Description of the task:
Please put the lines of the data starting at the line that contains "You are a GUI" and ending at the line that contains "Task: Expand chart to fullscreen icon" into a Markdown table with two columns, Row for the row number and Text for the line, leaving out any blank lines.

Raw records:
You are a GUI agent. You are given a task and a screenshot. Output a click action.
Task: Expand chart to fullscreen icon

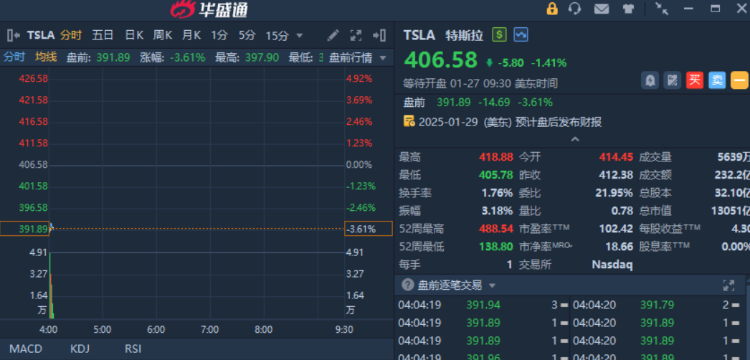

* * *

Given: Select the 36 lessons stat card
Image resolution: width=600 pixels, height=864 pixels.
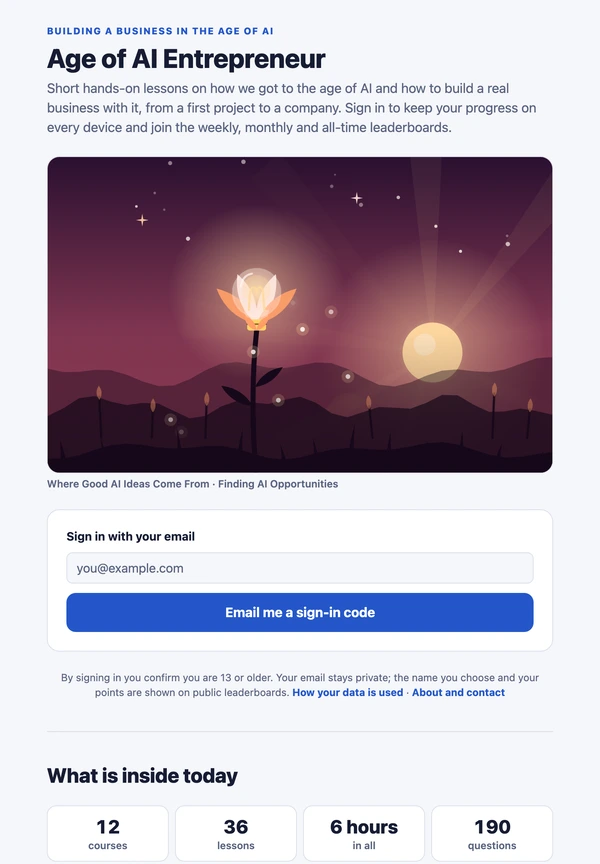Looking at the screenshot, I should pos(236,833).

...

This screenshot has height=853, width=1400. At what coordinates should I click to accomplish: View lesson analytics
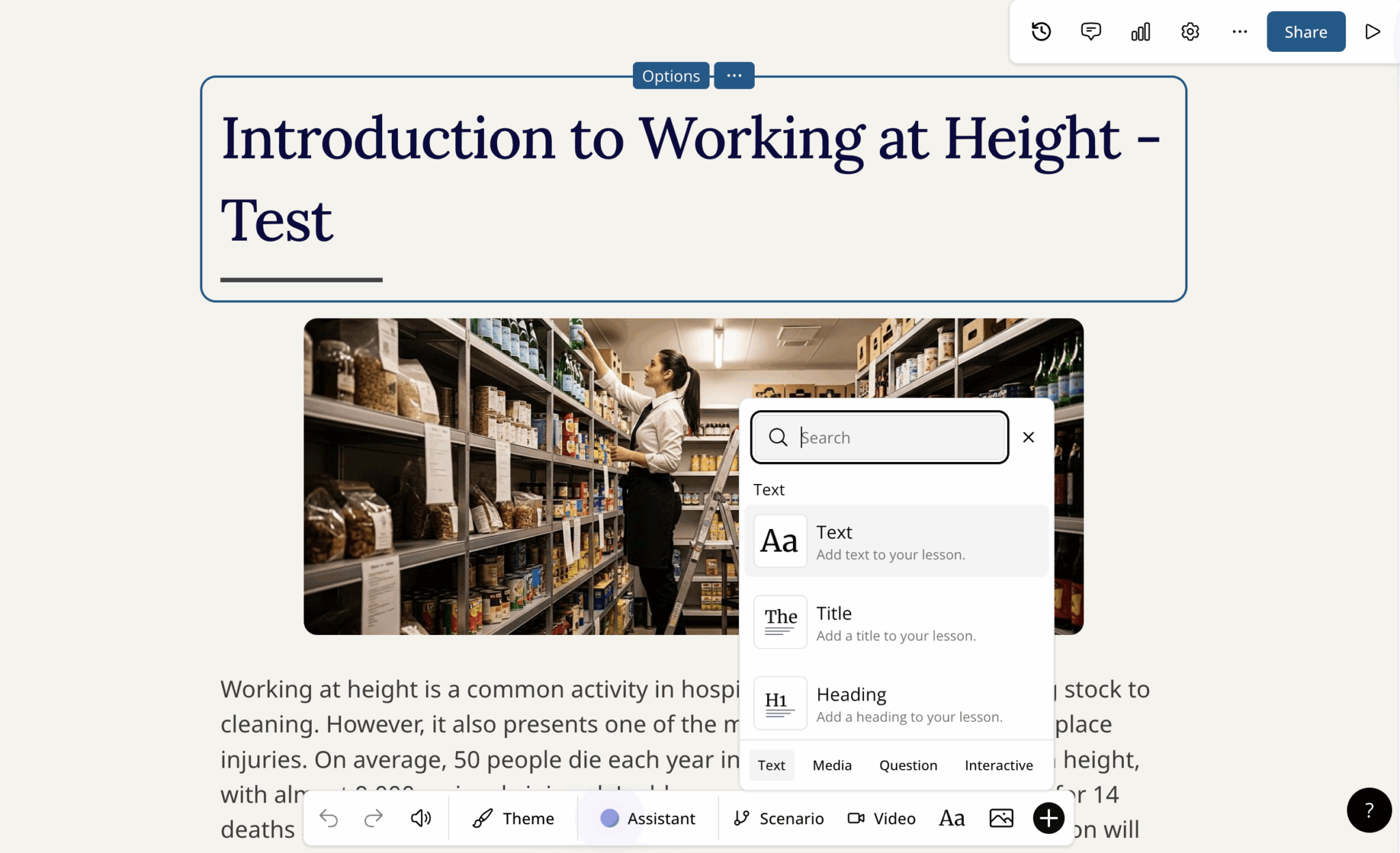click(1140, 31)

Result of the task:
| Row | Text |
|---|---|
| 1 | You are a GUI agent. You are given a task and a screenshot. Output a click action. |
| 2 | Task: Expand chart to fullscreen icon |